Die deutsche Auswanderung im 18. und 19. Jahrhundert, seit den 1970er Jahren ein beliebtes Thema der Sozial- und Landesgeschichte, hat unvermindert Konjunktur. Zahlreiche Neuerscheinungen, Tagungen und Ausstellungsprojekte in den letzten Jahren zeugen vom anhaltenden wissenschaftlichen und öffentlichen Interesse an der Thematik. Die vorliegende Bamberger Dissertation Cornelia Pohlmanns wurde durch eine Ausstellung des Staatsarchivs Wolfenbüttel und der Herzog August Bibliothek im Rahmen der EXPO 2000 („Brücken in eine Neue Welt - Auswanderung aus dem ehemaligen Land Braunschweig“) angeregt. Sie behandelt die Braunschweiger Auswanderung von den ersten quellenmäßig fassbaren Wegzügen ins außerdeutsche Ausland 1720 bis zum Reichsauswanderungsgesetz von 1897 unter besonderer Berücksichtigung staatlicher und administrativer Vorgaben und Einflüsse einerseits, öffentlicher Reaktionen und Diskussionen andererseits. Dabei kann Pohlmann sich auf ein breites Quellenmaterial aus staatlichen, kommunalen und privaten Archiven stützen.

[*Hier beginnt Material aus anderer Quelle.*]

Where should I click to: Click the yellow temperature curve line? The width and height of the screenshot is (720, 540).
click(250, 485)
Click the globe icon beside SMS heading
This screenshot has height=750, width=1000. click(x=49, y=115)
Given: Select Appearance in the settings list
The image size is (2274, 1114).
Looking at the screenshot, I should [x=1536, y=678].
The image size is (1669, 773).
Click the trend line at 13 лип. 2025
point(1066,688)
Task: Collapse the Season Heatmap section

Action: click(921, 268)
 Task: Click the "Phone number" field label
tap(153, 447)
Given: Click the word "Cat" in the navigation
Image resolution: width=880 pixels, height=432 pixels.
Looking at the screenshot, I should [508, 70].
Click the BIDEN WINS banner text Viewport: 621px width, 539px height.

Die Arbeit gliedert sich in einen kürzeren Teil über das 18. und einen wesentlich ausführlicheren Teil über das 19. Jahrhundert. Im 18. Jahrhundert war der Umfang der Auswanderung aus dem Herzogtum noch relativ gering. Seit der Jahrhundertmitte sind mehrere Migrationsschübe nach Nordamerika und Osteuropa belegt. Die Auswanderungspolitik des Herzogtums war wie diejenige anderer deutscher Staaten von kameralistischen Interessen bestimmt: sie strebte eine „Peuplierung“ des Landes an und versuchte, den Wegzug vermögender und gut beleumundeter Untertanen möglichst zu verhindern. Zu diesem Zweck wurde die Tätigkeit von Werbern seit der Jahrhundertmitte behindert und die Auswanderungsfreiheit nach dem Siebenjährigen Krieg sukzessive eingeschränkt. Wie auch anderswo ließen sich die kameralistischen Prinzipien aber nur in beschränktem Umfang realisieren, da zahlreiche Untertanen heimlich wegzogen. Zudem begann sich gegen Ende des 18. Jahrhunderts bei den braunschweigischen Behörden ein Diskurs der „Überbevölkerung“ durchzusetzen: dass ein gutes Drittel der 5700 braunschweigischen Soldaten, die als britische Hilfstruppen im amerikanischen Unabhängigkeitskrieg dienten, nach Kriegsende in Nordamerika blieb, war von der Regierung durchaus erwünscht, da ihre Wiedereingliederung in das Herzogtum eine große Belastung für die Staatskasse bedeutet hätte.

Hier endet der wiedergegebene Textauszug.